| Bakul Chatterjee with her books. At 78, Chatterjee is Shibnath Shastri College’s oldest fresher. A promise made to her husband and a glimpse of a new world keep her going. Picture by Amit Datta
Friday was Bakul Chatterjee’s first day of college. She, like her BA (general) batchmates, passed the Higher Secondary (HS) exams this year. She, like her fellow students, attended the freshers’ welcome from ‘seniors’ at Shibnath Shastri College.
But Chatterjee is most unlike other students. She is a 78-year-old woman, who enrolled for admission after clearing HS 24 years after she passed Madhyamik, at age 54.
Armed with a hearing aid and decades of perseverance, Chatterjee — one of whose grandsons is in an engineering college — enjoyed every bit of the freshers’ welcome she got from her ‘seniors’ on Friday, and the dollops of extra attention as the oldest college student in town.
The frail Chatterjee, living a few hundred metres away from her college, was dropped home by her new classmates. Perhaps they will become friends, but she is ever-conscious of the difference between them, which, she believes, extends beyond the gulf created by her years.
“I am far more tenacious and determined than them,” feels the mother of five. “I doubt my story will inspire the present generation, though,” rues the careworn woman, who doesn’t feel that telling her tale can “serve any purpose”. Chatterjee, who was born in Faridpur district’s Madarpur sub-division (now in Bangladesh) and was married into a family in Dinajpur (also in Bangladesh), passed Madhyamik in 1979. That was just before the death of her husband, S.C. Chatterjee, an engineer with the central public works department. “It was my husband who made me promise not give up my studies, come what may,” recounts Chatterjee.
She kept her promise, appearing for the HS exams two years later. But, by this time, studies had taken a back seat to her other responsibilities, and she failed the exams.
Chatterjee, however, was not one to give up. She continued to appear for the exams year after year — “I have lost count of the exact number of times” — and finally cleared them in 2003. This try was particularly difficult, she admits, following the death of one of her sons, Ranajit, last October. “I took to bed for three months, but managed to pick up the pieces after that,” she muses.
Chatterjee is excited about her life ahead, as are those who have the chance to share it. Students’ union general secretary Soma Sensharma is amongst them. “We have assured her that we will do our best to make her feel at home,” she smiles.

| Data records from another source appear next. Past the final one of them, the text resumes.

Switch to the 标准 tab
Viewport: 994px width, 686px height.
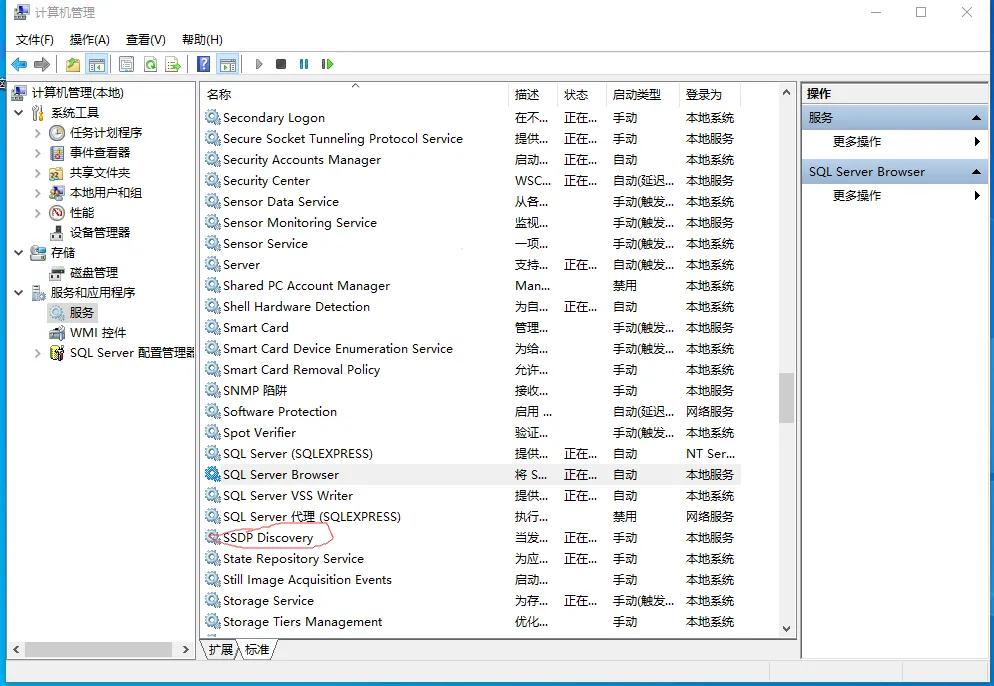[257, 650]
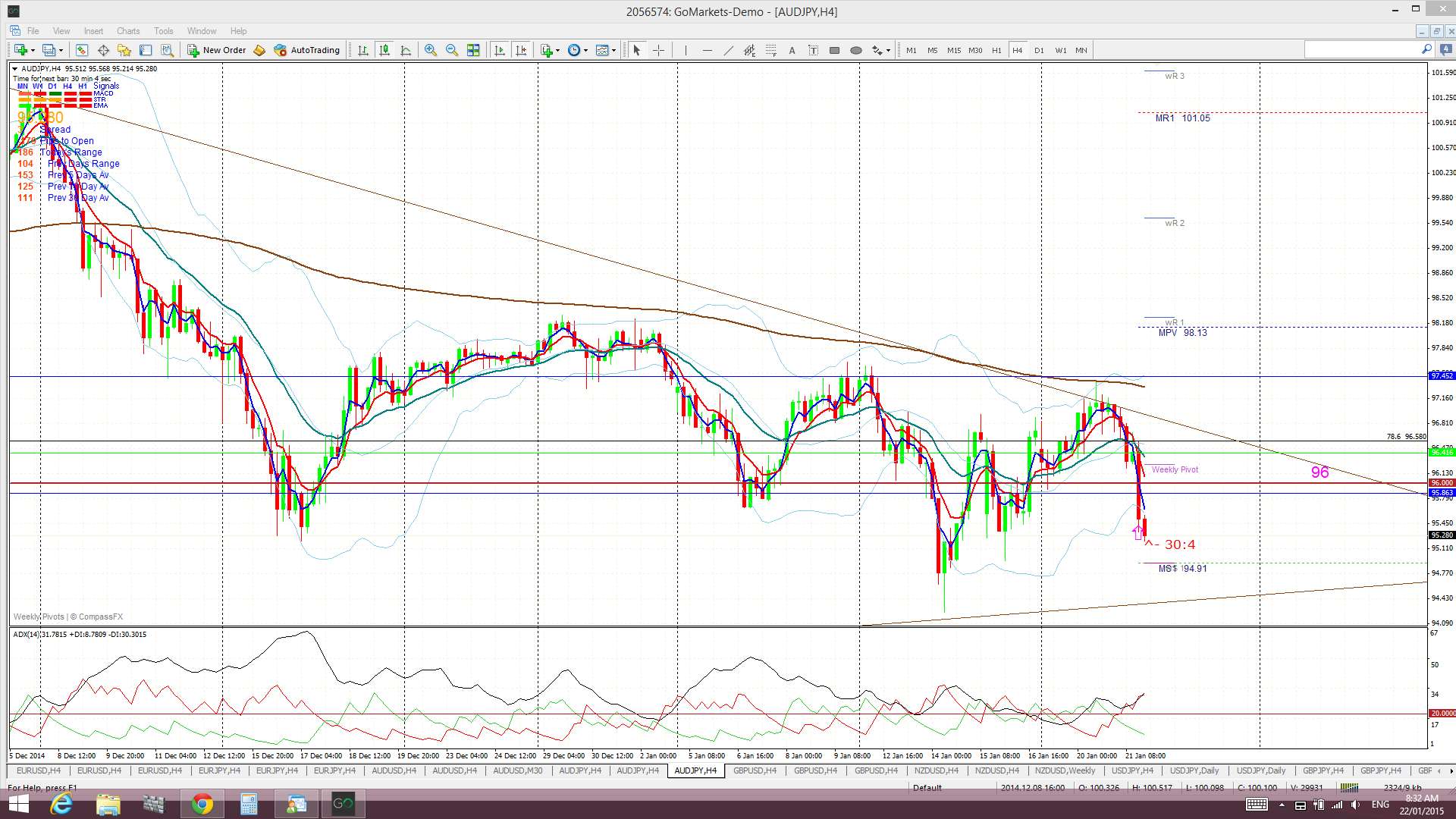
Task: Select the Draw Trendline tool
Action: (x=728, y=50)
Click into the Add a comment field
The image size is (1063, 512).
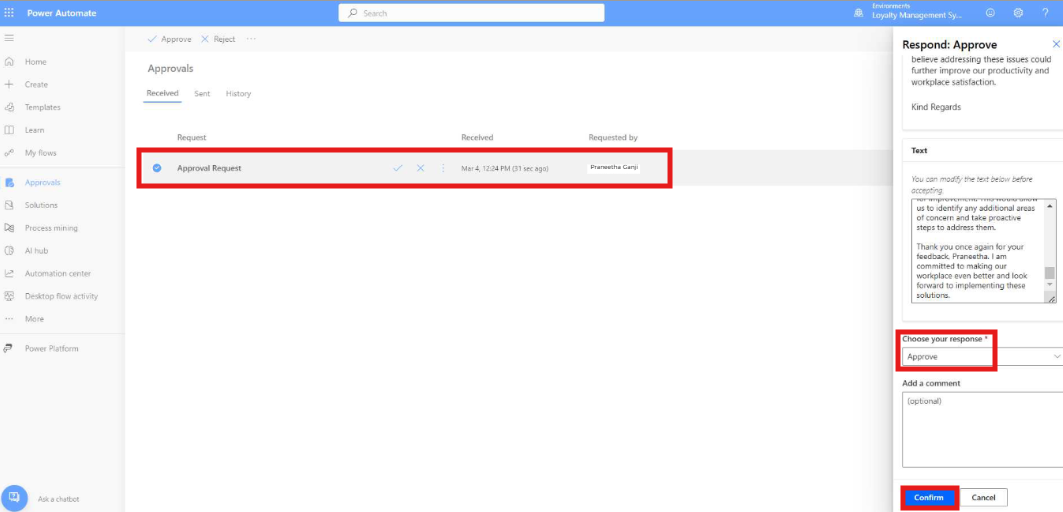981,430
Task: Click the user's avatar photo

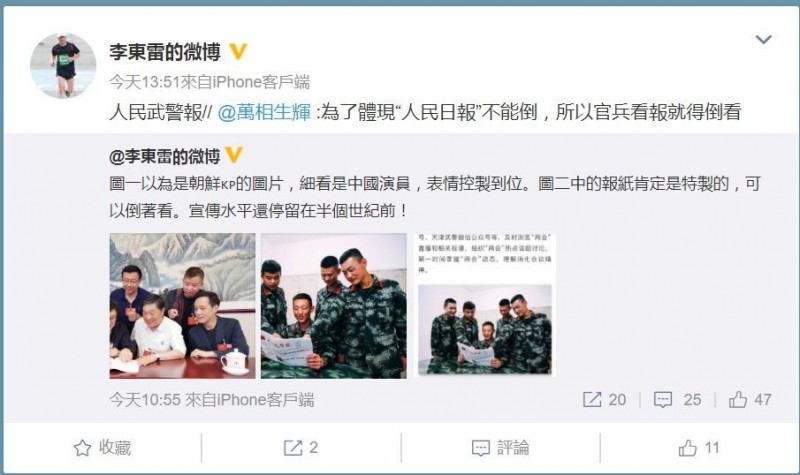Action: coord(63,65)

Dhruba Mukherjee agrees: “She seemed a little nervous when she came for admission, worried that she might have trouble because of her hearing problems. But we told her we would help her pull through.”
For Chatterjee, however, grief has tempered her happiness at getting this late chance at an education. One of the main reasons she persevered with her books was to shut out the sorrow of losing her husband and her son.
But the memory of a promise made long ago and the glimpse of a new world will keep Chatterjee going.